▸ **TAREA ASIGNADA**
Según la fuente sobre Los días felices, ¿en qué teatro y en qué ciudad tuvo lugar la primera representación de la obra?

▸ **FUENTE**
__________
Los días felices (Happy Days, en inglés) es una obra de teatro en dos actos, escrita en inglés por el dramaturgo y narrador irlandés Samuel Beckett. Empezó a escribirla el 8 de octubre de 1960[1]​ y fue terminada el 14 de mayo de 1961.[2]​ Beckett terminó la traducción de la misma al francés hacia noviembre de 1962, con una pequeña variación en el título. «En un momento de inspiración tomó el título Oh les beaux jours del poema de Verlaine Colloque sentimental».[3]​ La obra fue publicada por Grove Press en 1961, y en 1962 por Faber and Faber.

El actor Cyril Cusack afirmó que la escritura de Happy Days, según el propio Beckett reconocería, fue sugerida por su mujer, Maureen Cusack, quien pidió al dramaturgo que escribiera una obra «alegre» después de La última cinta.

La primera representación se produjo en el Cherry Lane Theatre, de Nueva York, el 17 de septiembre de 1961, dirigida por Alan Schneider, con Ruth White en el papel de Winnie (por el cual obtuvo un premio Obie), y John C. Becher como Willie. El estreno en Londres se produjo en el Royal Court Theatre, el 1 de noviembre de 1962. Fue dirigido por George Devine y Tony Richardson.Brenda Bruce hizo el papel de Winnie y Peter Duguid el de Willie.

Al estrenarse en Londres Los días felices, hubo discrepancias acerca del texto y la producción. Incluso Kenneth Tynan, uno de los valedores que había tenido Esperando a Godot, afirmó que Los días felices era «una metáfora extendida más allá de sus posibilidades»;[4]​ sin embargo, admitió el gran poder de sugestión del autor, animando a sus lectores a que acudieran a la representación. El crítico de The Times, por su parte, no pudo comprender el porqué de que la actriz Brenda Bruce dijera su papel con acento escocés.
__________
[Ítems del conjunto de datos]
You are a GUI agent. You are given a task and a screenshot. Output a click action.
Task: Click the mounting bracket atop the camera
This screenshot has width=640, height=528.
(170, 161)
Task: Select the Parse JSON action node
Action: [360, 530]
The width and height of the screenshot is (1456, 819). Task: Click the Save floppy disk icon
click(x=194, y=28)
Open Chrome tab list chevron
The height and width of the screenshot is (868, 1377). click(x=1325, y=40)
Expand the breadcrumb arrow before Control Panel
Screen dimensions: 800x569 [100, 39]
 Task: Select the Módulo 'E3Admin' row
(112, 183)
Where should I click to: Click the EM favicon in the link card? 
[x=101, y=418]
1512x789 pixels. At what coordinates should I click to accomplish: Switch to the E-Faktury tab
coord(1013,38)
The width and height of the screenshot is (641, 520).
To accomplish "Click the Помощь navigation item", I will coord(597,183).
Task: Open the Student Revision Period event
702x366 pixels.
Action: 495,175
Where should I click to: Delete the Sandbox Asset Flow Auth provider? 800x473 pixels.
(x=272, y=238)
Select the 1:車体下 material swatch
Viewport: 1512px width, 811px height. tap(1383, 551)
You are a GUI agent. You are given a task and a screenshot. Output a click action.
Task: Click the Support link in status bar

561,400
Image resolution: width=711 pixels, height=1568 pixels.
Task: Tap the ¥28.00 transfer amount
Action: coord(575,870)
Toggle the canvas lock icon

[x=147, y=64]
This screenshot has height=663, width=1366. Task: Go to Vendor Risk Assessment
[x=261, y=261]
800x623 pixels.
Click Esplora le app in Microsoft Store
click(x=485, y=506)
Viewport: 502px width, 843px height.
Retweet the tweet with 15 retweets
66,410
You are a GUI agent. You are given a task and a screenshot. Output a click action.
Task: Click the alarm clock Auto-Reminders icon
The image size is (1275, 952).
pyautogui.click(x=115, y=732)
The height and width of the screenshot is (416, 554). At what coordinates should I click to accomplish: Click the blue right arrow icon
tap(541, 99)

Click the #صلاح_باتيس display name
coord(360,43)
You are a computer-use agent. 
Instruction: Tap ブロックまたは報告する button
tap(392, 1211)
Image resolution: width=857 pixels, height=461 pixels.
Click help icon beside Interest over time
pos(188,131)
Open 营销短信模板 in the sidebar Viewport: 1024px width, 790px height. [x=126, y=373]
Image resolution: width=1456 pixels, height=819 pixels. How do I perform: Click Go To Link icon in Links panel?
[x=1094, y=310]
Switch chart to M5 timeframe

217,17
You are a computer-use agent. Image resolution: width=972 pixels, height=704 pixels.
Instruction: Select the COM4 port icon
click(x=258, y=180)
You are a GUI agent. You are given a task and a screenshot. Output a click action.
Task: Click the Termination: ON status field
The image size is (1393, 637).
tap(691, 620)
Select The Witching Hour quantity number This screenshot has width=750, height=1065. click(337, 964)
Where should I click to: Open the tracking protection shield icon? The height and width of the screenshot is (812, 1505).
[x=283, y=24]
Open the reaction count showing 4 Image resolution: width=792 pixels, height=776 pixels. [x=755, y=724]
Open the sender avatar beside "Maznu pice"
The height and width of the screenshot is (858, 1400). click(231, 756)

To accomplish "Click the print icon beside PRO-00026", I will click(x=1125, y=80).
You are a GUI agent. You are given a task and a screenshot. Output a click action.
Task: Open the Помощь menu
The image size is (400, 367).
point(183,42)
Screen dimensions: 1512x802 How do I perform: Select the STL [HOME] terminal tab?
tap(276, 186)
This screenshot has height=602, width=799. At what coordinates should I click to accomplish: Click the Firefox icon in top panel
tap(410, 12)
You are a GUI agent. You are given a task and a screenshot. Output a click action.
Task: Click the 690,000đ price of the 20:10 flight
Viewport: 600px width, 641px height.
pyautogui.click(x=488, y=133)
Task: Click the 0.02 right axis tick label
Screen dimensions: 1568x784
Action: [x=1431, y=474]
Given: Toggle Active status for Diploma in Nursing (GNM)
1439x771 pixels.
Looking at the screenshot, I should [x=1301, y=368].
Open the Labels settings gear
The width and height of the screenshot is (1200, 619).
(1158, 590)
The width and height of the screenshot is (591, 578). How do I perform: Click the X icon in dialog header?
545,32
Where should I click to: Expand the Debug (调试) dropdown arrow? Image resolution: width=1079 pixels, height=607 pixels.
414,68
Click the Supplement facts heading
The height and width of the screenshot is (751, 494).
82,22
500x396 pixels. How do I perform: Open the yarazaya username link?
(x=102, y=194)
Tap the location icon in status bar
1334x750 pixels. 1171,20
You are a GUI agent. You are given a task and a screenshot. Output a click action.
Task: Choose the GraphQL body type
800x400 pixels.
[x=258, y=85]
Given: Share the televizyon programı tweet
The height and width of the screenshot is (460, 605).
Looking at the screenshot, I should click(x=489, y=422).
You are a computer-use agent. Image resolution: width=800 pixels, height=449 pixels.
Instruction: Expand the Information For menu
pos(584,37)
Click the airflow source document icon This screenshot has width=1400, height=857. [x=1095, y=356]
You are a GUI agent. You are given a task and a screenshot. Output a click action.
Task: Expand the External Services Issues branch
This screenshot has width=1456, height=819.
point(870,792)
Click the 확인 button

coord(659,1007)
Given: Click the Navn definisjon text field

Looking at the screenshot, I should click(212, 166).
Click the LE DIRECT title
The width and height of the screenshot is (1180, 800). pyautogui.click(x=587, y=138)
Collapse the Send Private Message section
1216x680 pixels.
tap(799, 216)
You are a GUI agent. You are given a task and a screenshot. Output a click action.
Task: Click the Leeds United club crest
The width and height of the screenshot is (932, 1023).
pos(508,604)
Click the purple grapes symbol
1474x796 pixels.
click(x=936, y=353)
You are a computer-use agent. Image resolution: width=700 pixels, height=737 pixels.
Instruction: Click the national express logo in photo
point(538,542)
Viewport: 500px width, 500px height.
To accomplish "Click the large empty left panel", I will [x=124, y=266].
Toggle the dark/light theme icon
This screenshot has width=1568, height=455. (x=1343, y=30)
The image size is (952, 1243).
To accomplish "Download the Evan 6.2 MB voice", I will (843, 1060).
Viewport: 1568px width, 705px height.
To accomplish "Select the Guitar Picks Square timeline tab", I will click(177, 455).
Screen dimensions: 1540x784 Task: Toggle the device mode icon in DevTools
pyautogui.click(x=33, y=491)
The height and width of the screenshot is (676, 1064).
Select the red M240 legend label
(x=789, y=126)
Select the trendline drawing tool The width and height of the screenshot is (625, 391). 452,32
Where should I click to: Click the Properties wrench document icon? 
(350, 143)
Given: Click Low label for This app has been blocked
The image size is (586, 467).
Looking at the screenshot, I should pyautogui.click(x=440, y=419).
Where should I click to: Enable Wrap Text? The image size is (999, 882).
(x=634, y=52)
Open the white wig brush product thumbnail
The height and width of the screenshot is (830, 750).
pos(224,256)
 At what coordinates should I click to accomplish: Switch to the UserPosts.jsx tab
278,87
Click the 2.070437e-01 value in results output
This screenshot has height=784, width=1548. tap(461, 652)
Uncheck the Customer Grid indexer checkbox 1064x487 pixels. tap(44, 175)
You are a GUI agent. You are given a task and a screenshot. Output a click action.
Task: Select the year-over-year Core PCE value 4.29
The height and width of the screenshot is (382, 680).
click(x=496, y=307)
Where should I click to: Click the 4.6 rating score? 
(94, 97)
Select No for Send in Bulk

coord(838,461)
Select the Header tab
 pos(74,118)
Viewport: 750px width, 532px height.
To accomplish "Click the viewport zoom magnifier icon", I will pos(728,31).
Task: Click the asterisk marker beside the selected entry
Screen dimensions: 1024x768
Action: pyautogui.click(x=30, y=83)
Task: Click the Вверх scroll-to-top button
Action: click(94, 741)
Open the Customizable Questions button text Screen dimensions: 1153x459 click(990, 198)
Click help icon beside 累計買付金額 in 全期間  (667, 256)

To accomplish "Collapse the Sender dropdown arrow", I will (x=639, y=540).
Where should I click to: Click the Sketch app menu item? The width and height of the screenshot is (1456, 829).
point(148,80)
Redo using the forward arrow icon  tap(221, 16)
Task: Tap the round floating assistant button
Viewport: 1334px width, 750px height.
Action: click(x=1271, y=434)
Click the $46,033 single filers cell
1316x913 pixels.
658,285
__________
▸ **RESULTADO**
En el Cherry Lane Theatre, de Nueva York.